### Material for the task ###

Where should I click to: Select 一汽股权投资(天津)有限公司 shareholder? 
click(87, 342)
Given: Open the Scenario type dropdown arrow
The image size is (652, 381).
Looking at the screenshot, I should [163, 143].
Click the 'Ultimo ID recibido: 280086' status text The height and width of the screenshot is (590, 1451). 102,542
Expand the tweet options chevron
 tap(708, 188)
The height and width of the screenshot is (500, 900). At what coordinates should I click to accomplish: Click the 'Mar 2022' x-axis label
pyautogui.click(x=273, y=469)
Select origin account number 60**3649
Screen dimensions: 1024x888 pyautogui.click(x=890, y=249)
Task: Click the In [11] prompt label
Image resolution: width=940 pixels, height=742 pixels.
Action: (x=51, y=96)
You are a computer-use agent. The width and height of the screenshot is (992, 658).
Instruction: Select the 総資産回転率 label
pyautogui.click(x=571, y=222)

###

■ What you need to do:
Having read the records above, print them out again exactly.

■ Solution for this problem:
Where should I click to: Select 一汽股权投资(天津)有限公司 shareholder? 
click(87, 342)
Given: Open the Scenario type dropdown arrow
The image size is (652, 381).
Looking at the screenshot, I should [163, 143].
Click the 'Ultimo ID recibido: 280086' status text The height and width of the screenshot is (590, 1451). 102,542
Expand the tweet options chevron
 tap(708, 188)
The height and width of the screenshot is (500, 900). At what coordinates should I click to accomplish: Click the 'Mar 2022' x-axis label
pyautogui.click(x=273, y=469)
Select origin account number 60**3649
Screen dimensions: 1024x888 pyautogui.click(x=890, y=249)
Task: Click the In [11] prompt label
Image resolution: width=940 pixels, height=742 pixels.
Action: (x=51, y=96)
You are a computer-use agent. The width and height of the screenshot is (992, 658).
Instruction: Select the 総資産回転率 label
pyautogui.click(x=571, y=222)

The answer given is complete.